One difference between Index objects and NumPy arrays is that indices are immutable–that is, they cannot be modified via the normal means

In [20]:
ind[1] = 0

TypeError: Index does not support mutable operations

### Data selection in `Pandas`

#### Data Selection in Series

As we saw in the previous section, a Series object acts in many ways like a one-dimensional NumPy array, and in many ways like a standard Python dictionary. If we keep these two overlapping analogies in mind, it will help us to understand the patterns of data indexing and selection in these arrays.

Like a dictionary, the Series object provides a mapping from a collection of keys (i.e. the index) to a collection of values:

In [None]:
data

In [None]:
data['d']

We can also use dictionary-like Python expressions and methods to examine the keys/indices and values:

In [None]:
data.keys()

In [None]:
list(data.items())

In [None]:
'a' in data

Series objects can even be modified with a dictionary-like syntax. Just as you can extend a dictionary by assigning to a new key, you can extend a Series by assigning to a new index value:


In [None]:
data['e'] = 1.25
data

In [None]:
data['a'] = 0

In [None]:
data

A Series builds on this dictionary-like interface and provides array-style item selection via the same basic mechanisms as NumPy arrays – that is, slices, masking, and fancy indexing. Examples of these are as follows:

In [None]:
# slicing by explicit index
data['a':'c']

In [None]:
# slicing by implicit integer index
data[0:2]

In [None]:
# masking
data[(data > 0.3) & (data < 0.8)]

In [None]:
# multiple indexing
data[['a', 'e', "c"]]

Among these, slicing may be the source of the most confusion.

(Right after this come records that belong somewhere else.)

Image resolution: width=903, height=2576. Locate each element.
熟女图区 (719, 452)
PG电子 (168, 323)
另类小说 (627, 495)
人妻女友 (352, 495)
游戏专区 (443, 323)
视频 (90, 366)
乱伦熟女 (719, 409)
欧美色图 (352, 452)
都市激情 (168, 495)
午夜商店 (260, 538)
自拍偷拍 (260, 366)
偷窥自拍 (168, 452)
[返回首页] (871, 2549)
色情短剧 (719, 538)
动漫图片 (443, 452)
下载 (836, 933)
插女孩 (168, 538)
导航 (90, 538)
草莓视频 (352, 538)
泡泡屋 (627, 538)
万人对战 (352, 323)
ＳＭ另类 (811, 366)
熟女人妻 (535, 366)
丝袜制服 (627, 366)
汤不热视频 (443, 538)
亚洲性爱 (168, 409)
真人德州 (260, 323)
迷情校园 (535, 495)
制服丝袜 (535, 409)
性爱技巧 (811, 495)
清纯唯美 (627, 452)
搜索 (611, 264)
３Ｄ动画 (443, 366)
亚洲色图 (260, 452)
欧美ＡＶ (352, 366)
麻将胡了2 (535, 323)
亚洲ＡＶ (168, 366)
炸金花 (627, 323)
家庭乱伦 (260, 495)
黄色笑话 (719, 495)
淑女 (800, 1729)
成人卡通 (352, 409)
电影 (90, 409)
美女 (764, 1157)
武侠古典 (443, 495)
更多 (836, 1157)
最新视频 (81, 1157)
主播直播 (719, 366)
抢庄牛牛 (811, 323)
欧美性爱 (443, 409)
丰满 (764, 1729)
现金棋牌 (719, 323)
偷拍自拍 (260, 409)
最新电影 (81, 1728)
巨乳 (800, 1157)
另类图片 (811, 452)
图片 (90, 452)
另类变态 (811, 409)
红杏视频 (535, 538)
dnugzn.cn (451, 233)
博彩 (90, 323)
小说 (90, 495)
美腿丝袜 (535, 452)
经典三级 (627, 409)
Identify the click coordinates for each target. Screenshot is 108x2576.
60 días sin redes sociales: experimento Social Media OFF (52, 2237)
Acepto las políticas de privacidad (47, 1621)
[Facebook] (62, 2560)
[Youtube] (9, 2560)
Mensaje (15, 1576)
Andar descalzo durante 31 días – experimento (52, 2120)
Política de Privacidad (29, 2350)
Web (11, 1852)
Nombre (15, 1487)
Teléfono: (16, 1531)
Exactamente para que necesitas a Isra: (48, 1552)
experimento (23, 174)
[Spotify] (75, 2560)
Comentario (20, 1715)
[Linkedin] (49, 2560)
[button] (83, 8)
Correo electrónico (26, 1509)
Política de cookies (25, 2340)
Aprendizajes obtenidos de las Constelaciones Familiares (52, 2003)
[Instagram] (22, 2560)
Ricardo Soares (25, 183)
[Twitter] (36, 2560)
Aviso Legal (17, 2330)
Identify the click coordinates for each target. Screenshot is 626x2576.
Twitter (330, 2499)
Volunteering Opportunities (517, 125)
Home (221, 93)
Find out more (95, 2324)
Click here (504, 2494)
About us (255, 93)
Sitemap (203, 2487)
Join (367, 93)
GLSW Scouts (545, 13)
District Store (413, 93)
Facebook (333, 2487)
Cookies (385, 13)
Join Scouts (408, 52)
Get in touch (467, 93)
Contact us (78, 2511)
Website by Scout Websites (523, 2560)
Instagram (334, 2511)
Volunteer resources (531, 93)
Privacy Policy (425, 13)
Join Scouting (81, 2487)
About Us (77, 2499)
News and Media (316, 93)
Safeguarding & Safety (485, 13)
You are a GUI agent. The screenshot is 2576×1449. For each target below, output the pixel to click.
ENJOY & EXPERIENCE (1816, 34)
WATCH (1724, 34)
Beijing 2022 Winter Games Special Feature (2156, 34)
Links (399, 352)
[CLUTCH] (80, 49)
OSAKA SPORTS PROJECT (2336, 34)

Notice that when slicing with an explicit index (i.e., data['a':'c']), the final index is included in the slice, while when slicing with an implicit index (i.e., data[0:2]), the final index is excluded from the slice.

**Indexers: loc and iloc**

These slicing and indexing conventions can be a source of confusion. For example, if your Series has an explicit integer index, an indexing operation such as data[1] will use the explicit indices, while a slicing operation like data[1:3] will use the implicit Python-style index.

In [None]:
data = pd.Series(['a', 'b', 'c'], index=[1, 3, 5])
data

In [None]:
# explicit index when indexing
data[5]

In [None]:
# implicit index when slicing
data[1:3]

Because of this potential confusion in the case of integer indexes, Pandas provides some special indexer attributes that explicitly expose certain indexing schemes. These are not functional methods, but attributes that expose a particular slicing interface to the data in the Series.
First, the `.loc` attribute allows indexing and slicing that always references the **explicit index**:

In [None]:
data.loc[1]

In [None]:
data.loc[1:3]

The `.iloc` attribute allows indexing and slicing that always references the **implicit Python-style index**:

In [None]:
data.iloc[1]

In [None]:
data.iloc[1:3]

One guiding principle of Python code is that **"explicit is better than implicit"**. The explicit nature of `.loc` and `.iloc` make them very useful in maintaining clean and readable code; especially in the case of integer indexes, I recommend using these both to make code easier to read and understand, and to prevent subtle bugs due to the mixed indexing/slicing convention.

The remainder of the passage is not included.